Evil Warriors - Schattenbringer
Chronique
Evil Warriors Schattenbringer (EP)
Deux ans et demi après la sortie du remarqué et réussi
« Fall From Reality » revoilà de retour aux affaires le combo de Leipzig via cet Ep qui reprend les choses où elles en étaient restées auparavant, tout en osant s'aventurer un peu plus loin dans la façon d'exécuter sa musique. Evoluant désormais sous la forme d'un quatuor il va proposer ici trois nouvelles compositions (ainsi qu'une Outro à rallonge) dans la droite ligne des précédentes, mais qui vont se montrer à la fois plus longues et plus haineuses qu'auparavant, chose qui semblait franchement difficile à faire, et pourtant... ! Car ce qui avait marqué cet opus c'était cette folie et ce sentiment d'oppression qui ne lâchait pas l'auditeur du début à la fin, tant cette galette se montrait tortueuse, violente et sans compromis, confirmant que malgré un ralentissement qualitatif notable de la part de ses leaders historiques le Black/Thrash avait encore des choses à dire, et savait encore être radical à outrance.

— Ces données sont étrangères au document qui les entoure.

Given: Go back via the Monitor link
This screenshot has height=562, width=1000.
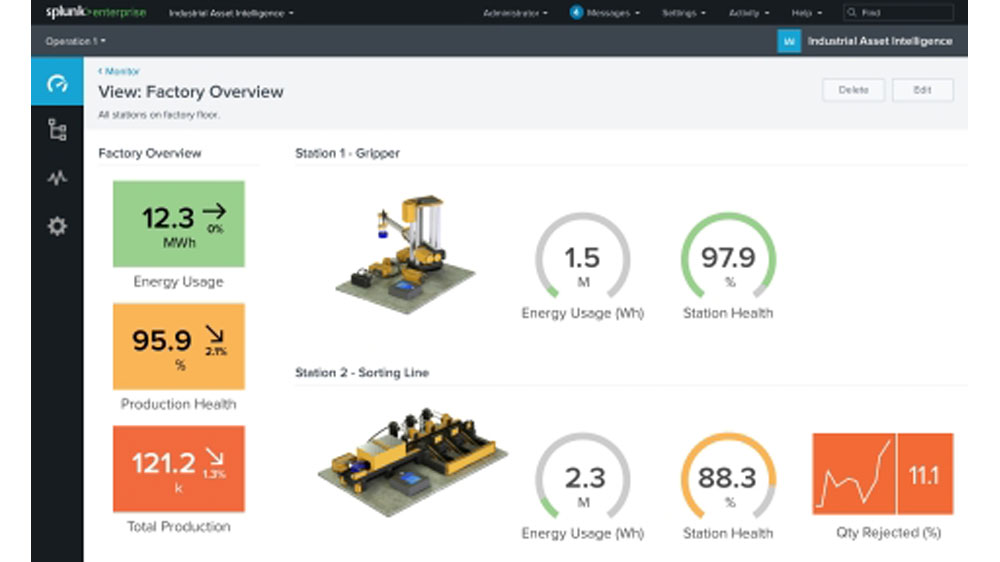Looking at the screenshot, I should [x=119, y=72].
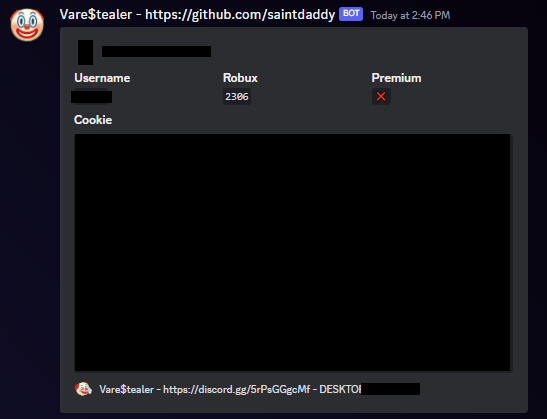Click the Cookie field label
The image size is (547, 419).
[x=93, y=120]
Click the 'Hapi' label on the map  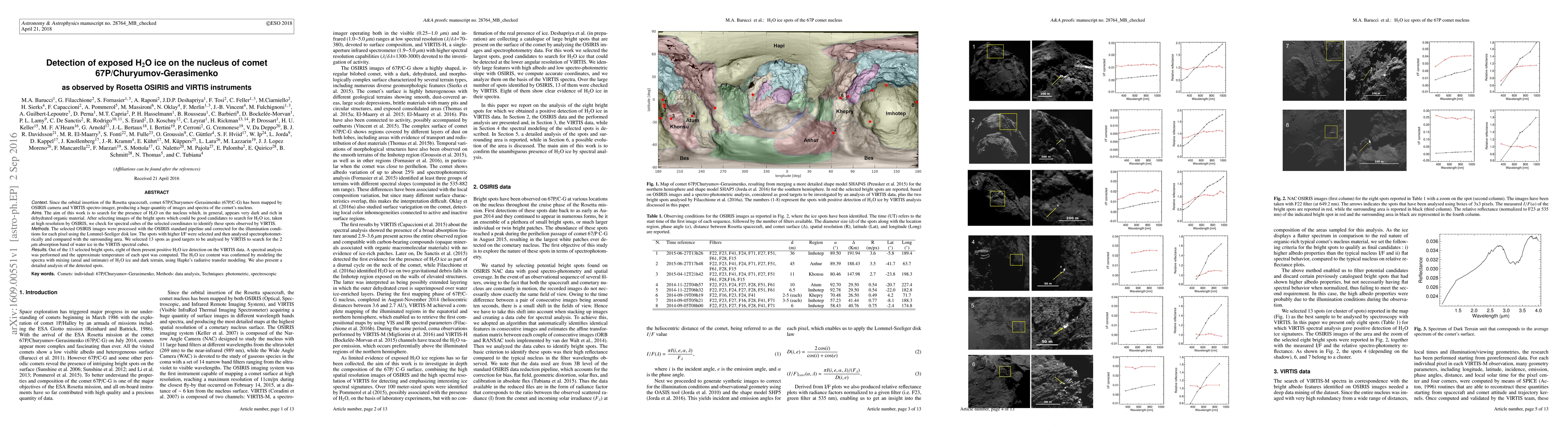pyautogui.click(x=778, y=46)
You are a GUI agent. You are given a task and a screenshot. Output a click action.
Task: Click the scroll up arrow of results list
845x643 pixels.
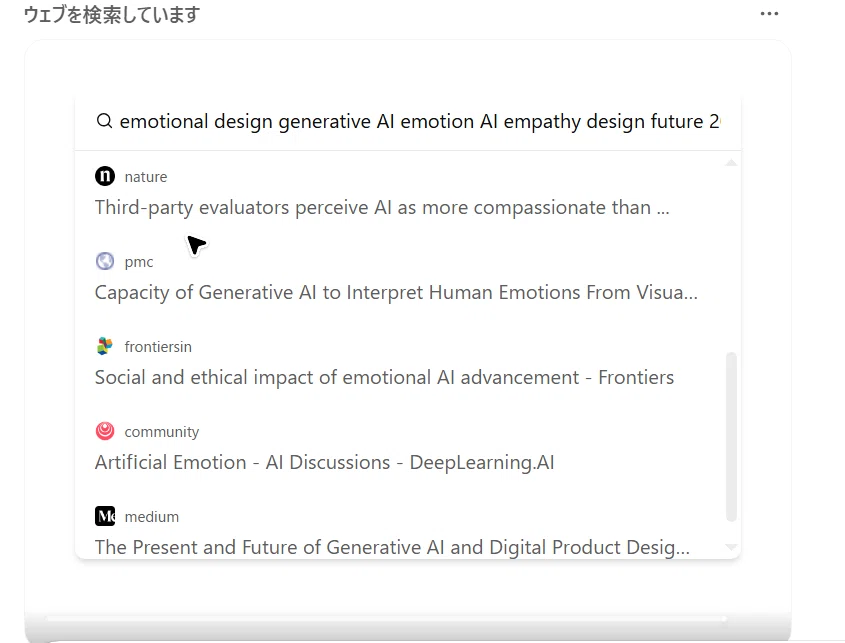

Autant dire que dès le démarrage de « Fliege » on se rend compte que les gars n'ont rien perdu de leur force de frappe et de la rage qui les anime, car la brutalité y est poussée ici à son paroxysme vu que les blasts les plus divers y sont massivement présents de façon quasiment continue. Heureusement quelques courts moments plus lents et lourds sont placés de façon judicieuse afin d'éviter une linéarité regrettable, mais aussi de pouvoir reprendre son souffle et densifier ainsi l'ensemble qui y gagne en nettoyage de cages à miel. Proposant de longues plages instrumentales (ce qui sera également le cas par la suite) le chant se retrouve présent de façon certes discrète mais se révèle être toujours aussi possédé et glaçant, tant le cri surgit du néant de Beast se fait bestial et déchiré afin d'insuffler un sentiment de primalité plus fort. Après cette ouverture explosive place au tout aussi redoutable « Wahrheit » et ses neuf minutes au compteur, qui vont montrer une facette plus froide et hypnotique mais où la vitesse n'est pas absente, loin de là. En effet ici les mecs osent plus jouer sur l'alternance des tempos en laissant de la place aux passages médium et lents pour s'exprimer correctement, et de façon récurrente après des déferlantes de rythmiques jouées à fond la caisse. Là-encore peu de place à la voix du frontman qui préfère se concentrer avec son acolyte guitariste sur des longs riffs déchirants et gelés, comme sortis du fin fond de l'espace à une température proche du zéro absolu, afin de rajouter encore plus de schizophrénie et de perturbation mentale auprès du mélomane averti qui ne sait plus où s'accrocher tant les variations y sont nombreuses. Cela va encore se retrouver dans la foulée via « Schattenbringer » qui enchaîne dans la droite lignée du précédent titre (en y gardant la même construction globale), à la différence près qu'ici les solos vont prendre une part plus importante à la réussite de cette compo qui atteint des sommets. Jusqu'ici forts discrets les leads vont être prépondérants et éviter ainsi toute redondance réelle ou supposée, tant ici on remet à l'honneur l'ensemble des différents tempos des Allemands, qui mélangent ici toute leur palette de jeu pour un rendu toujours implacable, où l'on se surprend à headbanguer et taper du pied avec vigueur, afin de clôturer les hostilités de la plus belle des façons.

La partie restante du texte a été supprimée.